I called Ben on the phone, so upset I could barely talk and he calmed me down. But the sad tears came a little while later when my boys came up to me with tear-filled eyes after asking these neighbor kids if tomorrow would be a good day to play, only to be told that their mother had banned them from ever being friends with or playing with our boys again. Really??  You’re going to use your kids to hurt my kids? Because you’re mad at me?? Really??

Sometimes being a parent stinks. Sometimes doing the right thing stinks. Sometimes people stink. I told my boys that none of this was their fault. They didn’t do anything wrong and that the kids’ mother was an angry person and didn’t deal with things well and we were just going to stay away from playing in front of their apartment to keep the peace. And we will try to love and be kind. (even though it might be REALLY hard!)

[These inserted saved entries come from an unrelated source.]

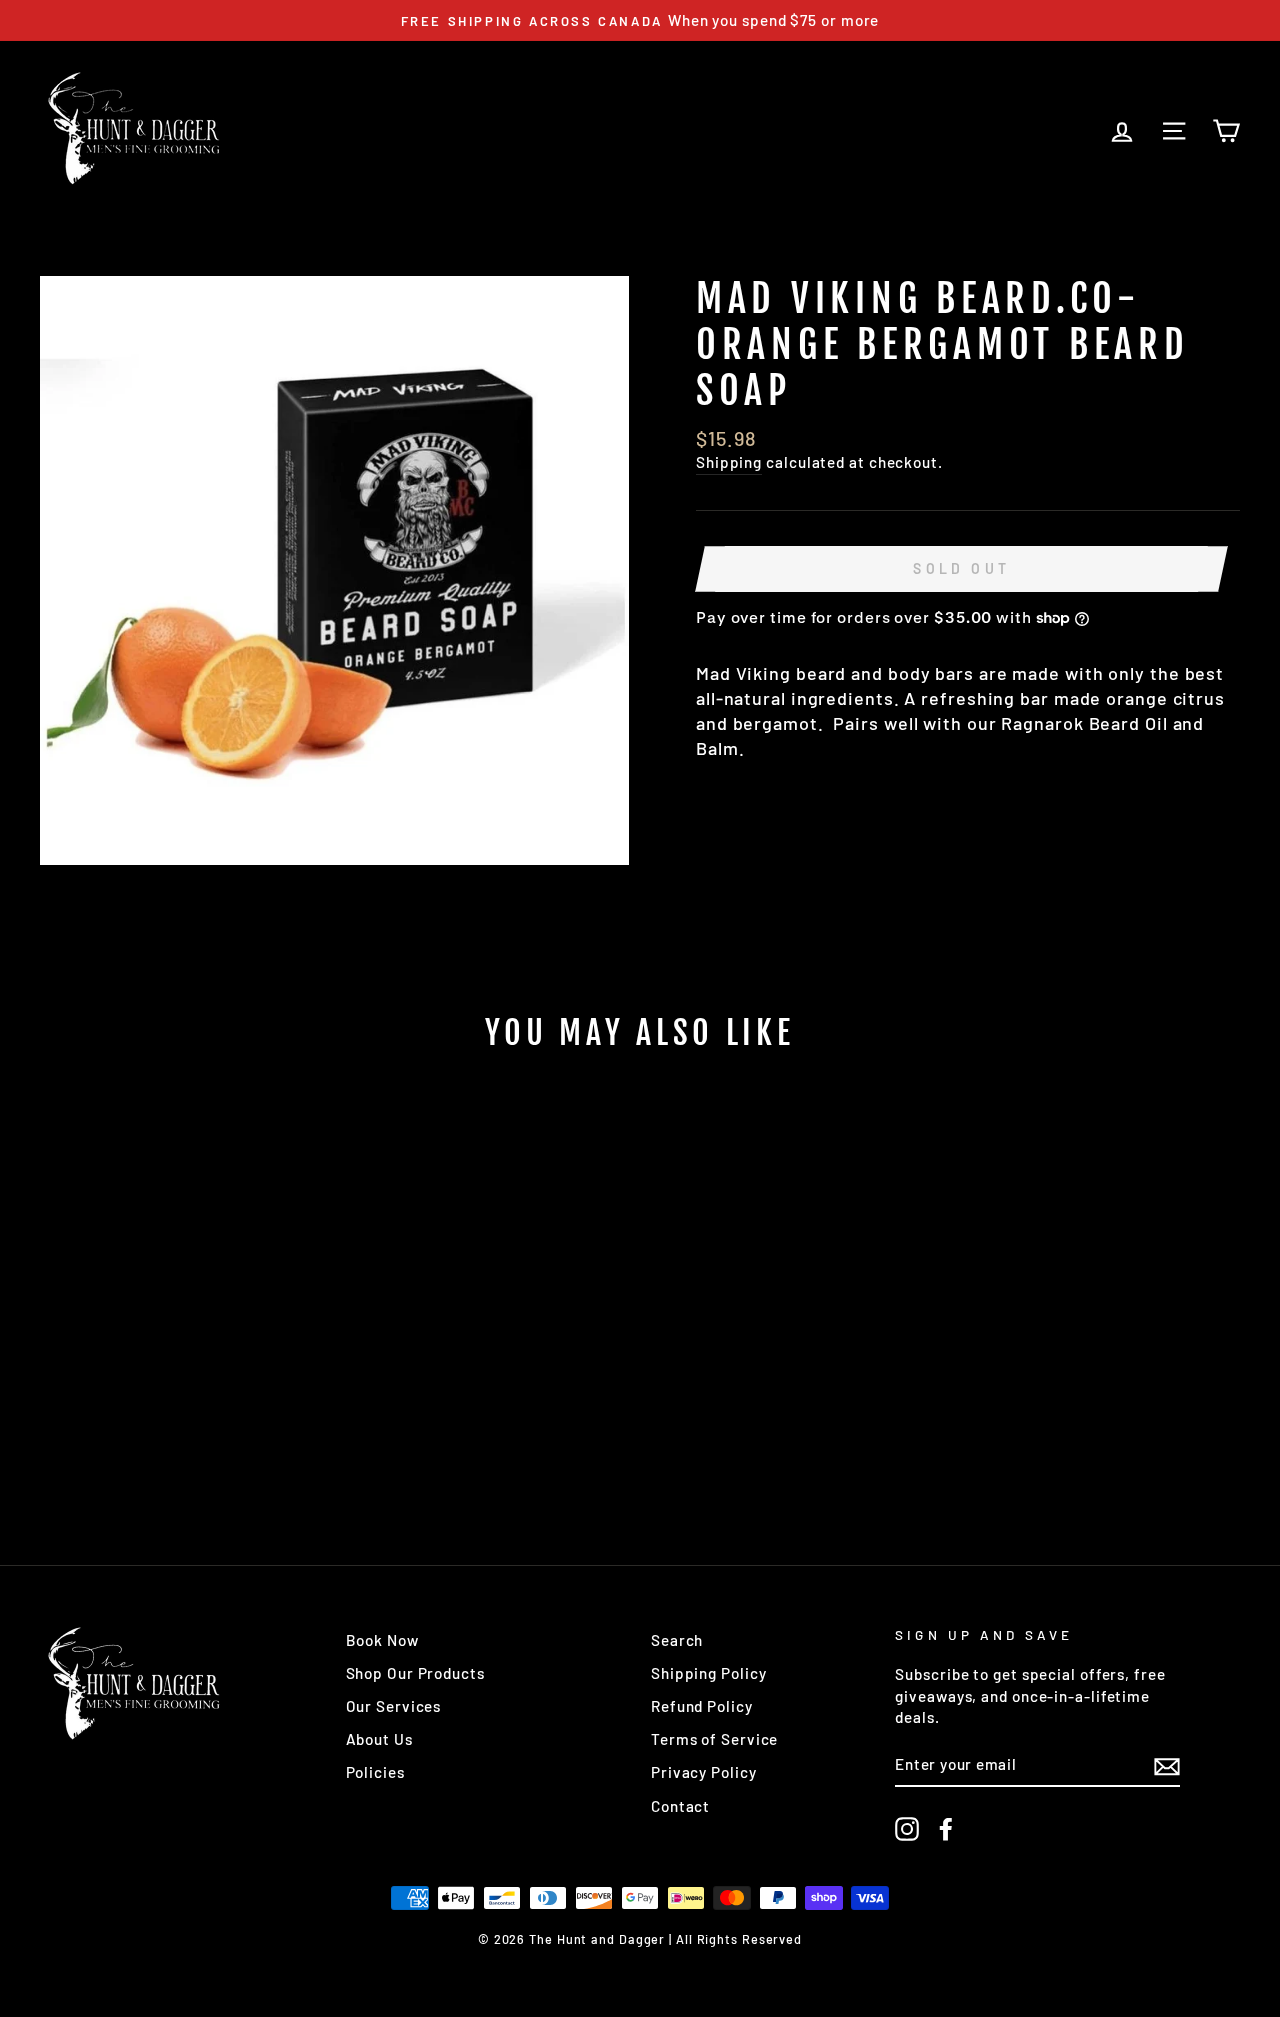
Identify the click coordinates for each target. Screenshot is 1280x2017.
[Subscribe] (1167, 1765)
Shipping (729, 462)
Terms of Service (714, 1739)
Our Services (394, 1706)
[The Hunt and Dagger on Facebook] (946, 1829)
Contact (680, 1806)
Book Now (382, 1640)
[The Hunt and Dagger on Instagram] (907, 1829)
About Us (379, 1739)
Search (677, 1640)
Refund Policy (702, 1706)
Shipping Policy (709, 1673)
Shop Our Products (415, 1673)
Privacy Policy (704, 1772)
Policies (375, 1772)
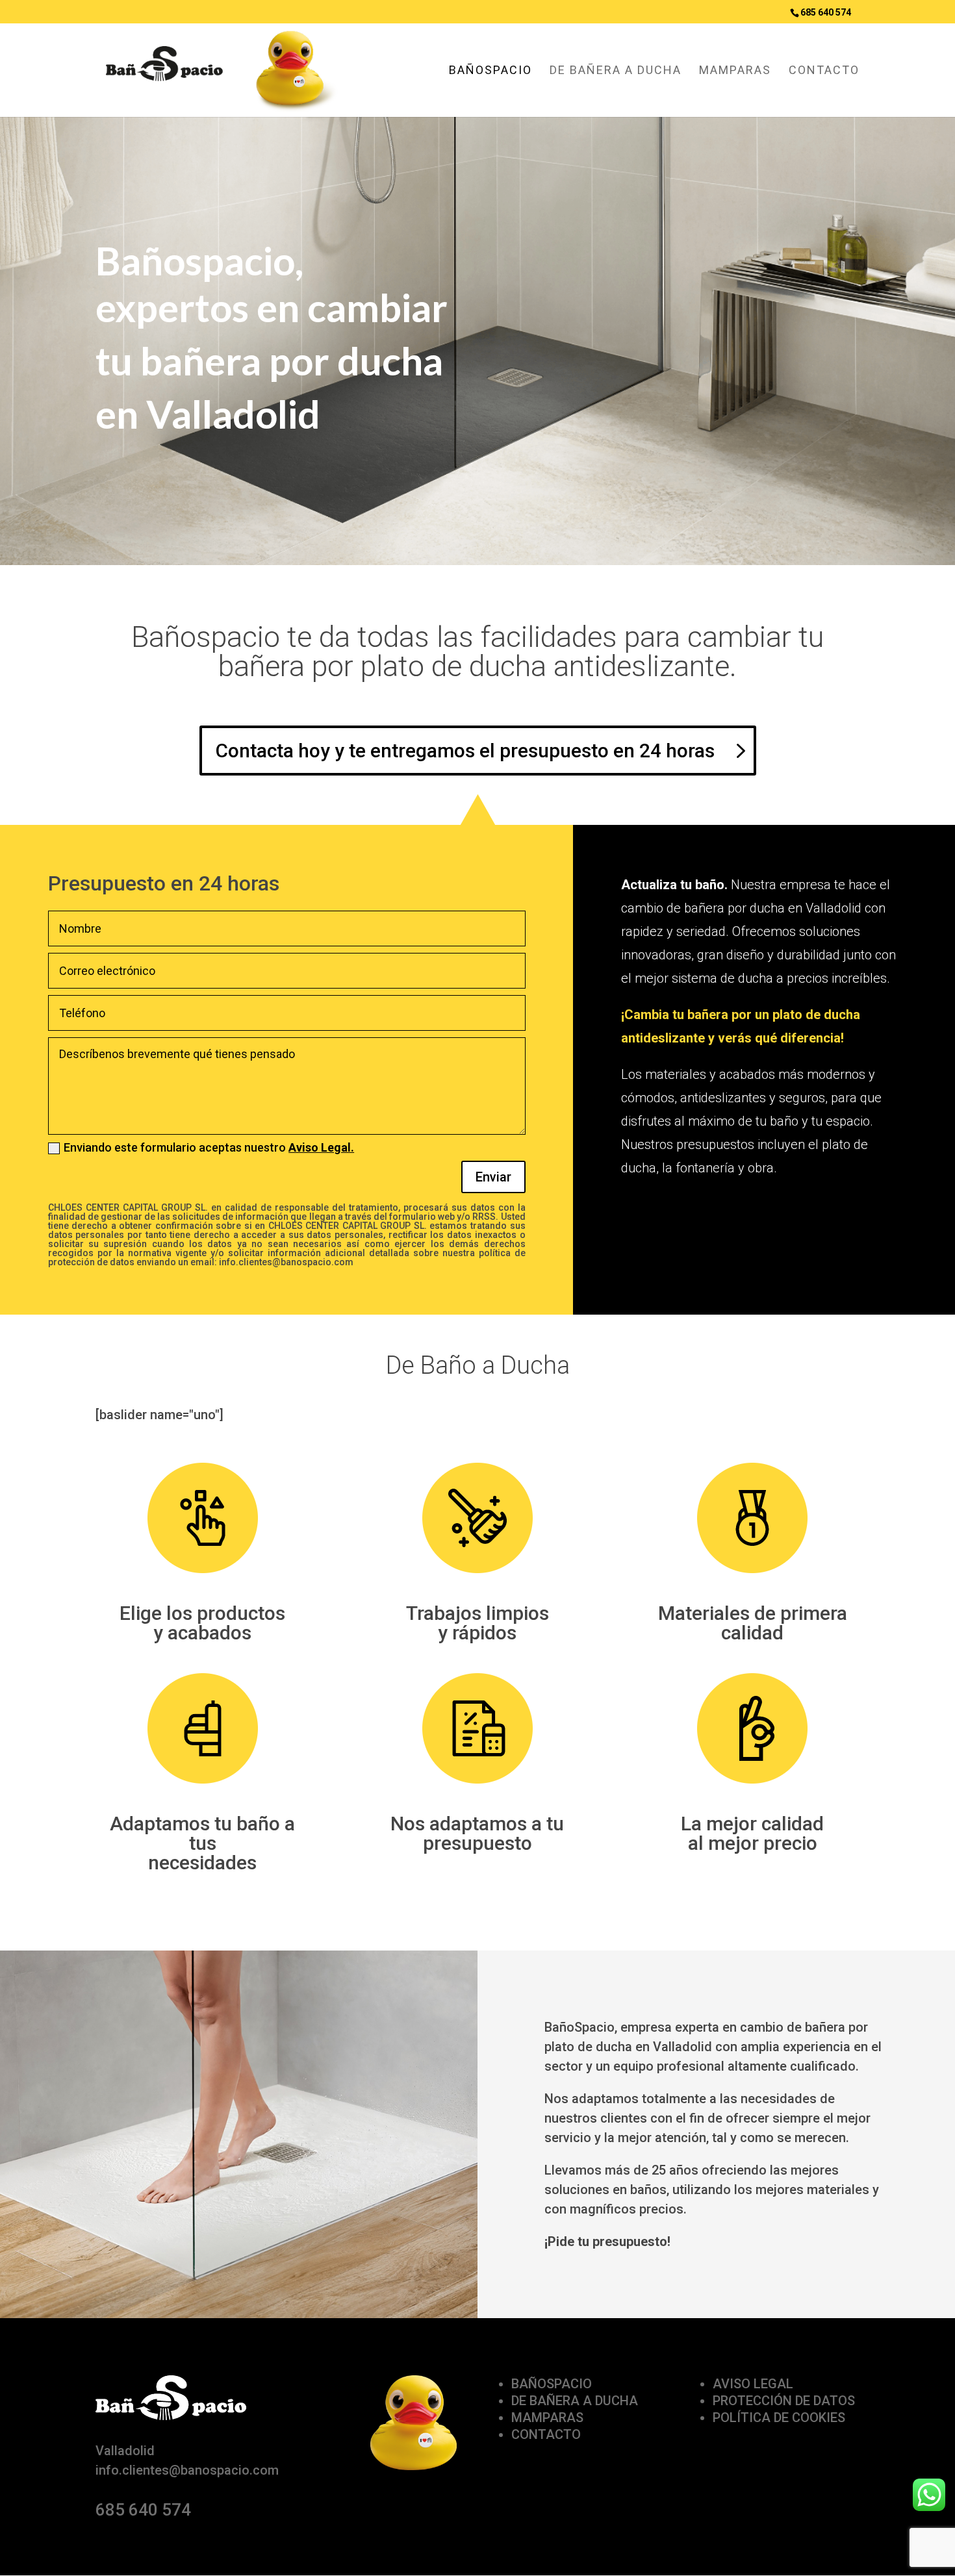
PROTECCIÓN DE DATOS (784, 2400)
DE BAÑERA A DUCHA (615, 71)
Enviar (493, 1177)
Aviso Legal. (321, 1147)
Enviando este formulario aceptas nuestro (209, 1148)
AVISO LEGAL (753, 2384)
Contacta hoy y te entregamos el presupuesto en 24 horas (465, 750)
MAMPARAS (735, 71)
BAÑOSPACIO (490, 71)
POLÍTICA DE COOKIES (779, 2417)
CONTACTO (824, 71)
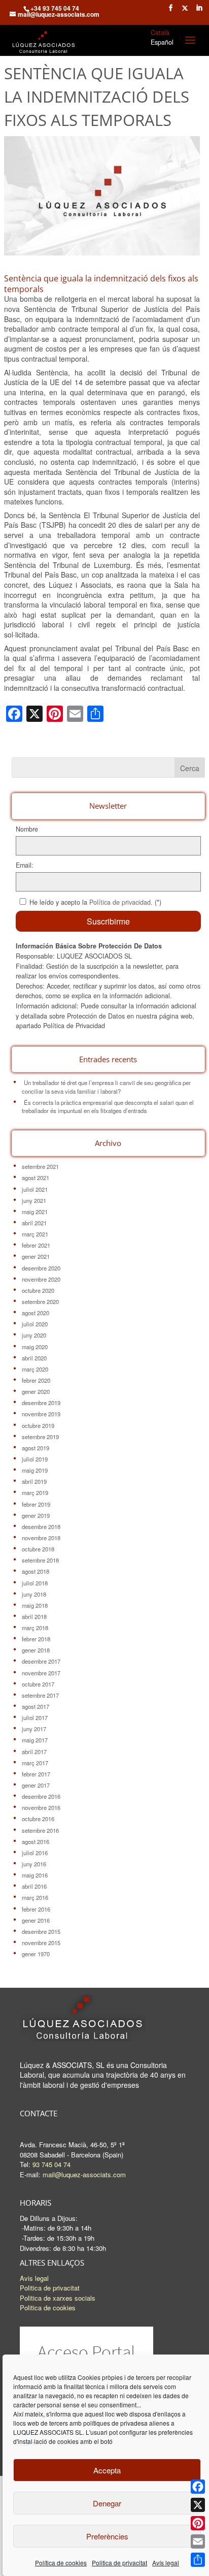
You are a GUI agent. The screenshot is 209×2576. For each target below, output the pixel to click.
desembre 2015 (41, 1931)
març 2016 (35, 1897)
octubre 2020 (38, 1290)
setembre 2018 (40, 1560)
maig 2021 (35, 1211)
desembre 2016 (41, 1796)
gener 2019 (36, 1515)
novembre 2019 (41, 1414)
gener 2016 (36, 1920)
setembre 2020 (40, 1301)
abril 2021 (34, 1223)
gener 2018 (36, 1650)
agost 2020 (35, 1313)
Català (160, 32)
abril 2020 (34, 1358)
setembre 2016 (40, 1830)
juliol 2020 (35, 1324)
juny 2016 (34, 1864)
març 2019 (35, 1492)
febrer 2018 (36, 1639)
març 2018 (35, 1628)
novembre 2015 (41, 1942)
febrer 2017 (36, 1774)
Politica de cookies (48, 2307)
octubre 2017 (38, 1684)
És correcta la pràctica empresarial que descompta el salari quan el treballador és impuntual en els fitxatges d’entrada (108, 1106)
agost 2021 (35, 1177)
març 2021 (35, 1234)
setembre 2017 (40, 1695)
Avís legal (165, 2562)
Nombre (27, 829)
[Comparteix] (198, 2560)
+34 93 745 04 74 (54, 8)
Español (162, 42)
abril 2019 (34, 1481)
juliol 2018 (35, 1583)
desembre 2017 (41, 1661)
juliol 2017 (35, 1717)
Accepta (107, 2470)
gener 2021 (36, 1256)
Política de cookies (61, 2562)
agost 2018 (35, 1571)
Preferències (107, 2536)
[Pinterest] (198, 2523)
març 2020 (35, 1369)
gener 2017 (36, 1785)
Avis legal (34, 2278)
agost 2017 (35, 1706)
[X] (198, 2505)
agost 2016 (35, 1841)
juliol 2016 (35, 1853)
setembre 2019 (40, 1437)
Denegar (107, 2503)
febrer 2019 (36, 1504)
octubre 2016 (38, 1819)
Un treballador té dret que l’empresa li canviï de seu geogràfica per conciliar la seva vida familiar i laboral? (106, 1086)
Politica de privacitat (119, 2562)
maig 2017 (35, 1740)
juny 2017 (34, 1729)
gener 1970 (36, 1954)
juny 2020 (34, 1335)
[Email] (198, 2541)
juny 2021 (34, 1200)
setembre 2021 (40, 1166)
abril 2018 (34, 1616)
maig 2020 (35, 1347)
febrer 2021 (36, 1245)
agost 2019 (35, 1448)
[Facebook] (198, 2486)
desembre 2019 (41, 1402)
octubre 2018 (38, 1549)
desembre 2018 (41, 1526)
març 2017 (35, 1763)
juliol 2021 (35, 1189)
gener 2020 (36, 1391)
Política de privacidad (120, 902)
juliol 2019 (35, 1459)
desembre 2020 (41, 1268)
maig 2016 (35, 1875)
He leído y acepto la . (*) (95, 902)
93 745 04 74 (51, 2164)
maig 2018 (35, 1605)
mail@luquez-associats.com (84, 2174)
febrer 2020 (36, 1380)
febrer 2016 (36, 1909)
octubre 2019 (38, 1425)
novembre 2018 (41, 1538)
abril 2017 (34, 1751)
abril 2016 (34, 1886)
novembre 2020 (41, 1279)
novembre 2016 (41, 1807)
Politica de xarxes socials (57, 2298)
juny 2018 (34, 1594)
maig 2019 (35, 1470)
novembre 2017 (41, 1673)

So, I ask you, to please pray for me. I am so upset over this. I never ever wanted to create an enemy or cause some huge problem. I didn’t want my boys to be hurt. And I’m not sure how to fix this situation or if it even can be fixed. I just know I have to keep praying to love this angry woman and forgive her and figure out how to be kind even though I’m alternately hurt and sad and angry. Her words just keep running through my mind and I keep wondering if I should have handled it differently. I really think that I had the right to ask for my boys to be able to play outside. I was nice about it. I’ve never ever been rude to her kids and I hope I never will be, despite my feelings about what happened.

Loving people is really hard sometimes. Especially when they aren’t very lovable. But I guess that’s what being Christ-like is all about right? Loving people, like He loves us, even when they aren’t lovable. Ouch.